If the preparation doesn’t work, I’m not sure what I’m going to do. I’ve already got enough stress just sort of simmering in the back of my mind, thanks to work and the ever-helpful reminder from WordPress that my blog’s domain expires soon. I really need get that figured out, and also figure out what to do my finances for the next couple months since I’ll be making a bit less than usual thanks to my upcoming week of vacation and subsequent week of resting at home because I’m pretty sure I’m going to die in the later half of this year if I don’t recuperate at least somewhat before things get intense from July until November. Sure, I’ll make plenty of money after that, but I’ll be taking a whole pay period off of work and I’m not sure how long it has been since the last time I did that.
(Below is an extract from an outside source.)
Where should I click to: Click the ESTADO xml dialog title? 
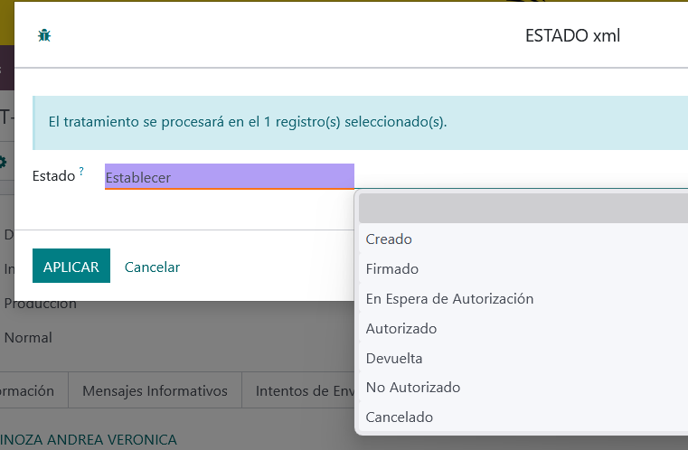click(572, 36)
Or the last time I didn’t have at least SOME overtime on each paycheck… Plus, now I’ve got the new worry of whether my power will go out again or not. It has flickered more times than I’m comfortable with since it came back on two days ago and every time it does, I find myself freezing like a deer in the headlights, waiting to see if it actually goes out or just wants to flicker repeatedly because, somewhere along the line, someone is working on the power (zero of the flickers have happened during subsequent storms, so I have little I can do to rationalize the fear away). I could really do without this latest anxiety and I really hope my power stabilizes or that I can quickly process whatever the source of this brand new anxiety is.